%%

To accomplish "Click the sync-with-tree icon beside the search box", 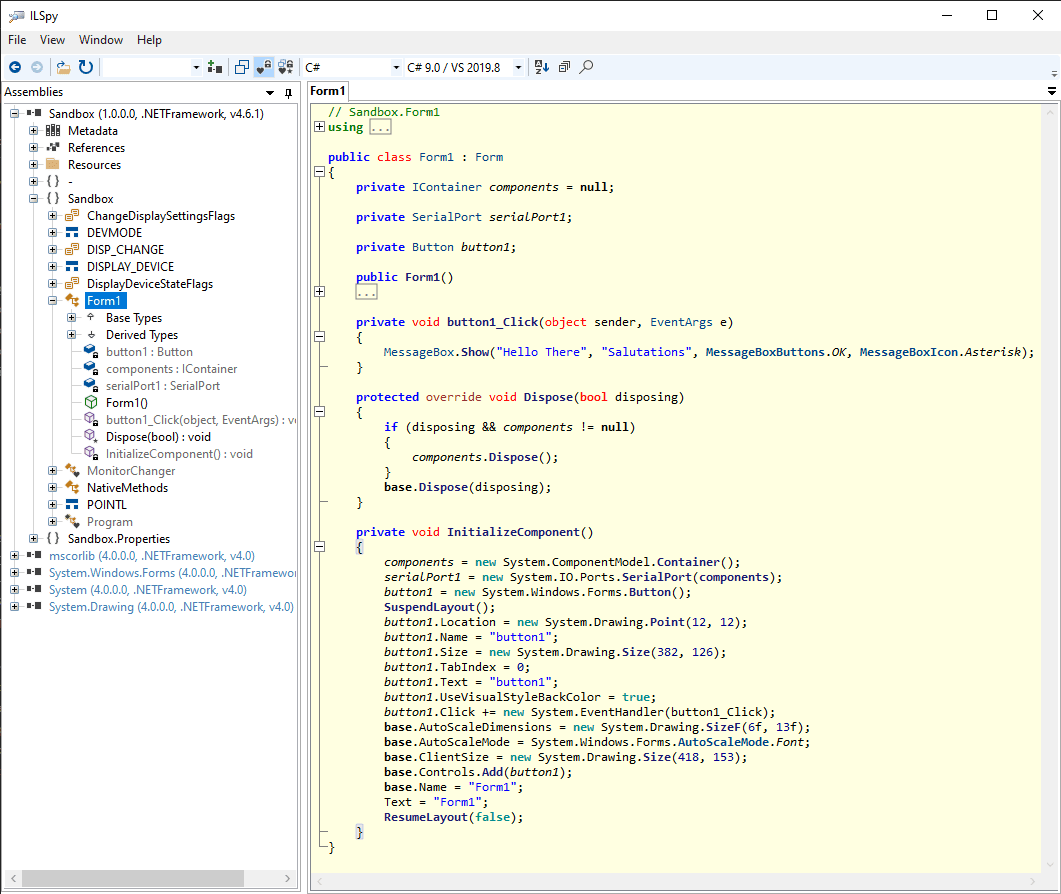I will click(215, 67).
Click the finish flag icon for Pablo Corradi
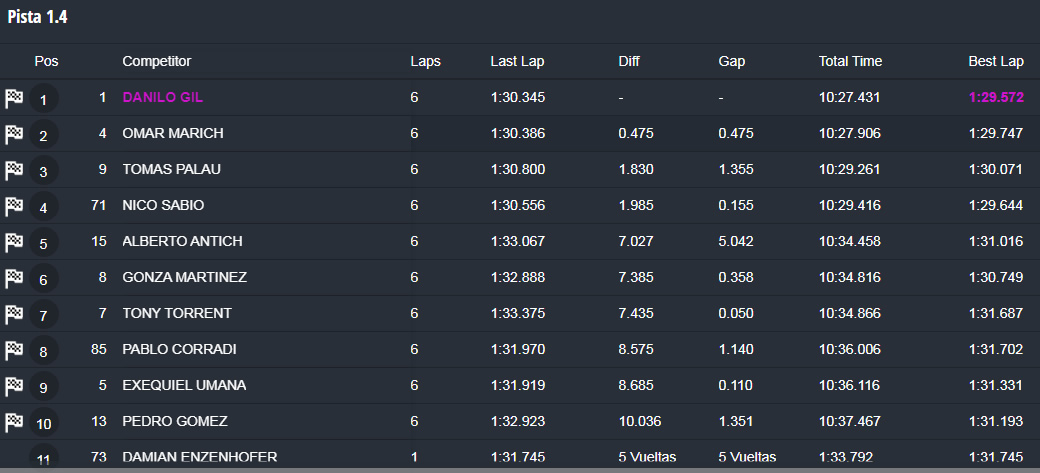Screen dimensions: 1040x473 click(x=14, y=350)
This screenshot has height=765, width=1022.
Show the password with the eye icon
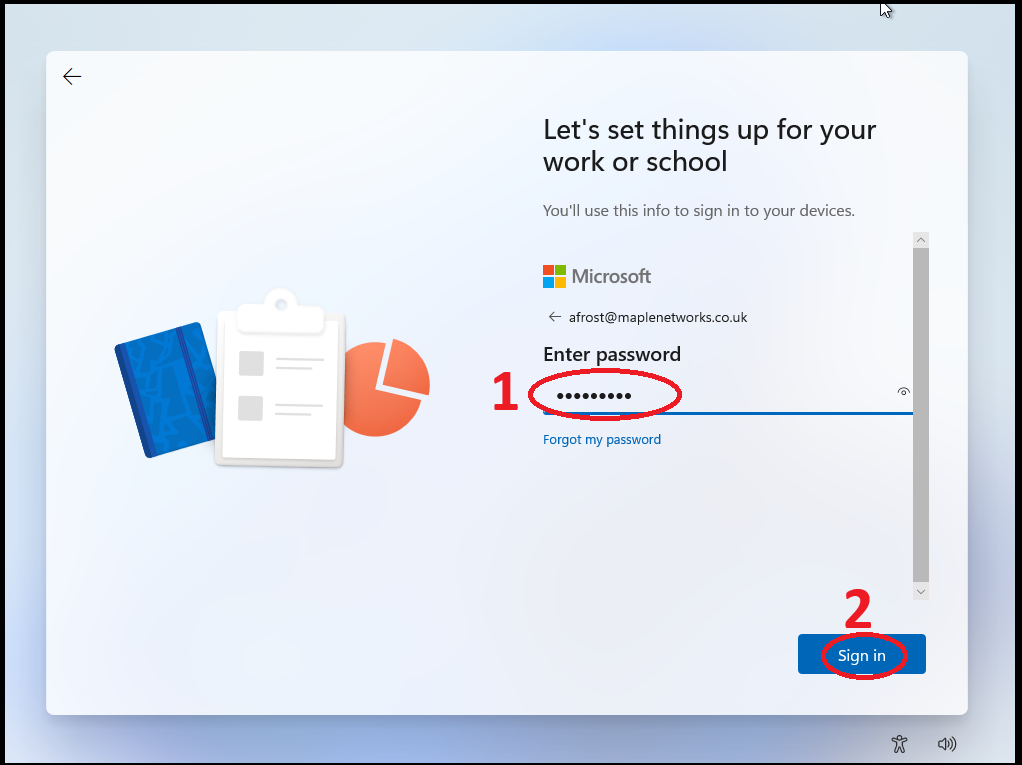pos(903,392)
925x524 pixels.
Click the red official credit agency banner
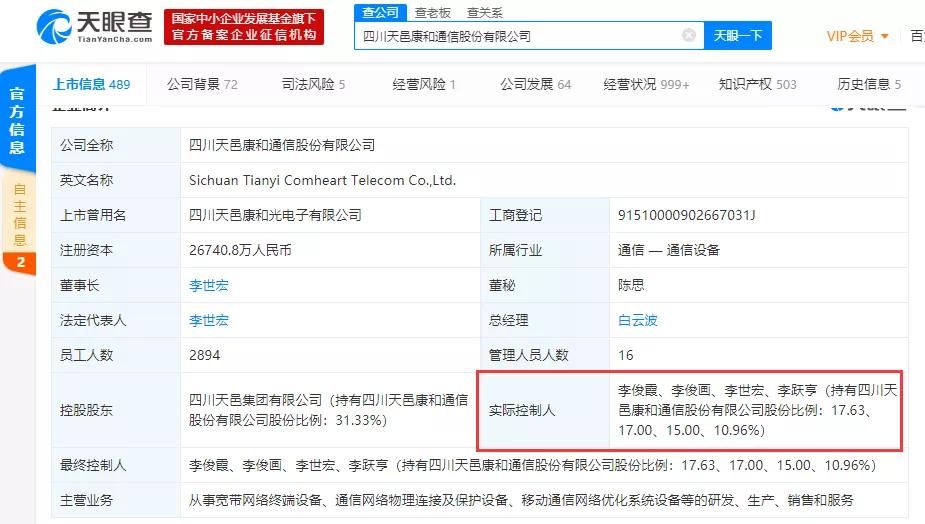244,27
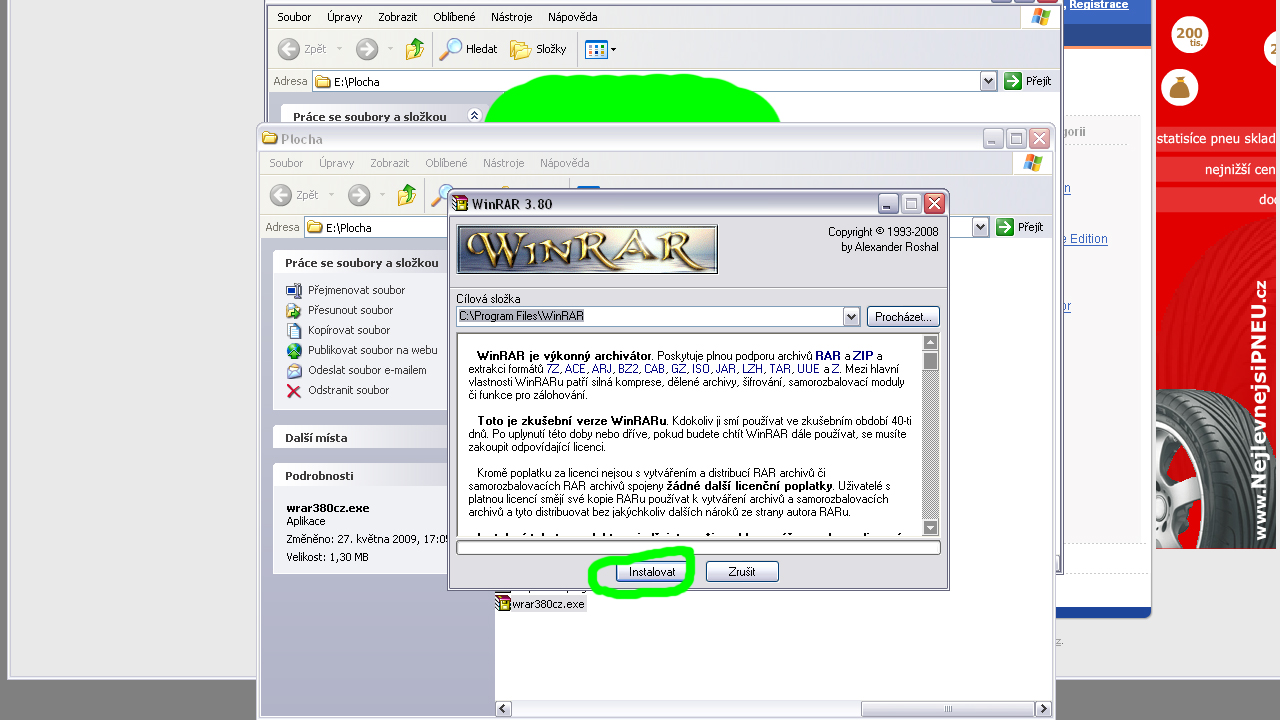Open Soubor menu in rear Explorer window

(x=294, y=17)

%%

● Goal of the exercise: Transcribe exactly the line containing "This screenshot has height=765, width=1022." and every line after it through the end of the listing above; pictures are not part of the copy.

● Exercise result:
This screenshot has height=765, width=1022.
Show the password with the eye icon
pos(903,392)
925x524 pixels.
Click the red official credit agency banner
244,27
Open Soubor menu in rear Explorer window

(x=294, y=17)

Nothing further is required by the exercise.